- What you have to do -
From the first line to the last, output the entries exactly.

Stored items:

===============

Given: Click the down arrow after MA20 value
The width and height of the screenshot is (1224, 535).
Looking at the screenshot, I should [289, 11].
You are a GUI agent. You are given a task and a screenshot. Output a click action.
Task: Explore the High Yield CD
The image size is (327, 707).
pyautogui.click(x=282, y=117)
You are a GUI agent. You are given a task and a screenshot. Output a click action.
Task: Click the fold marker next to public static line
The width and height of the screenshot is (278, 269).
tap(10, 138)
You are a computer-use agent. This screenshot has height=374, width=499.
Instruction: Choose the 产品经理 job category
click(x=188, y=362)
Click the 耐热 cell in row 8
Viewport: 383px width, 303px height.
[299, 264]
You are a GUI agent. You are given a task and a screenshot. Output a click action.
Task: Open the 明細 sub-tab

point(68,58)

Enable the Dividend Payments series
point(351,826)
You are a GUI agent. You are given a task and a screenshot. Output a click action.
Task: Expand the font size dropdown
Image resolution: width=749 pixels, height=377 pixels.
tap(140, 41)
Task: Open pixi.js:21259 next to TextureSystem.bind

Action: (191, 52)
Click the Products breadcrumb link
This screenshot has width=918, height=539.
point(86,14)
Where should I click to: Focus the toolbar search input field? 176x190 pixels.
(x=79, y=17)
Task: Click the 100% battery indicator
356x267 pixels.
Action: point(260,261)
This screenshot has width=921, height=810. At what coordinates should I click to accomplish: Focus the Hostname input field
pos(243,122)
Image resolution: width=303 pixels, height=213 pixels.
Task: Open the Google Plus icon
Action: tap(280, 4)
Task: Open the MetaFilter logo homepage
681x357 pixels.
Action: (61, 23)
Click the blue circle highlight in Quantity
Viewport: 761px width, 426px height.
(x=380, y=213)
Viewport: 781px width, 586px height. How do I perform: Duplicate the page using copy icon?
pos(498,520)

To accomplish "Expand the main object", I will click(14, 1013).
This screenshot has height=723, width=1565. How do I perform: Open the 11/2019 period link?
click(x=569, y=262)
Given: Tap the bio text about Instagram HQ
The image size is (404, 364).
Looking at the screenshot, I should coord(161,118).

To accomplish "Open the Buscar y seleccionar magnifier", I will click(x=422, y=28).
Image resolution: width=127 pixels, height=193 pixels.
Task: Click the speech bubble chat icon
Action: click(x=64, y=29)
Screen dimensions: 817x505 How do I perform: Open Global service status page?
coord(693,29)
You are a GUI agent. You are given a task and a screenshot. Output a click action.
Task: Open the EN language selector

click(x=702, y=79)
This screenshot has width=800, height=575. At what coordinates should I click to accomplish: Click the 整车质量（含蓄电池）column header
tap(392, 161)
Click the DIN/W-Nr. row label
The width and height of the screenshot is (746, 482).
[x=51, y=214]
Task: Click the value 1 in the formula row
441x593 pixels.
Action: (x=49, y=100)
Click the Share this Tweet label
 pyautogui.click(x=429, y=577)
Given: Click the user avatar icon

===============

- Output of the task -
Given: Click the down arrow after MA20 value
The width and height of the screenshot is (1224, 535).
Looking at the screenshot, I should [289, 11].
You are a GUI agent. You are given a task and a screenshot. Output a click action.
Task: Explore the High Yield CD
The image size is (327, 707).
pyautogui.click(x=282, y=117)
You are a GUI agent. You are given a task and a screenshot. Output a click action.
Task: Click the fold marker next to public static line
The width and height of the screenshot is (278, 269).
tap(10, 138)
You are a computer-use agent. This screenshot has height=374, width=499.
Instruction: Choose the 产品经理 job category
click(x=188, y=362)
Click the 耐热 cell in row 8
Viewport: 383px width, 303px height.
[299, 264]
You are a GUI agent. You are given a task and a screenshot. Output a click action.
Task: Open the 明細 sub-tab

point(68,58)

Enable the Dividend Payments series
point(351,826)
You are a GUI agent. You are given a task and a screenshot. Output a click action.
Task: Expand the font size dropdown
Image resolution: width=749 pixels, height=377 pixels.
tap(140, 41)
Task: Open pixi.js:21259 next to TextureSystem.bind

Action: (191, 52)
Click the Products breadcrumb link
This screenshot has width=918, height=539.
point(86,14)
Where should I click to: Focus the toolbar search input field? 176x190 pixels.
(x=79, y=17)
Task: Click the 100% battery indicator
356x267 pixels.
Action: point(260,261)
This screenshot has width=921, height=810. At what coordinates should I click to accomplish: Focus the Hostname input field
pos(243,122)
Image resolution: width=303 pixels, height=213 pixels.
Task: Open the Google Plus icon
Action: tap(280, 4)
Task: Open the MetaFilter logo homepage
681x357 pixels.
Action: (61, 23)
Click the blue circle highlight in Quantity
Viewport: 761px width, 426px height.
(x=380, y=213)
Viewport: 781px width, 586px height. How do I perform: Duplicate the page using copy icon?
pos(498,520)

To accomplish "Expand the main object", I will click(14, 1013).
This screenshot has height=723, width=1565. How do I perform: Open the 11/2019 period link?
click(x=569, y=262)
Given: Tap the bio text about Instagram HQ
The image size is (404, 364).
Looking at the screenshot, I should coord(161,118).

To accomplish "Open the Buscar y seleccionar magnifier", I will click(x=422, y=28).
Image resolution: width=127 pixels, height=193 pixels.
Task: Click the speech bubble chat icon
Action: click(x=64, y=29)
Screen dimensions: 817x505 How do I perform: Open Global service status page?
coord(693,29)
You are a GUI agent. You are given a task and a screenshot. Output a click action.
Task: Open the EN language selector

click(x=702, y=79)
This screenshot has width=800, height=575. At what coordinates should I click to accomplish: Click the 整车质量（含蓄电池）column header
tap(392, 161)
Click the DIN/W-Nr. row label
The width and height of the screenshot is (746, 482).
[x=51, y=214]
Task: Click the value 1 in the formula row
441x593 pixels.
Action: (x=49, y=100)
Click the Share this Tweet label
 pyautogui.click(x=429, y=577)
Given: Click the user avatar icon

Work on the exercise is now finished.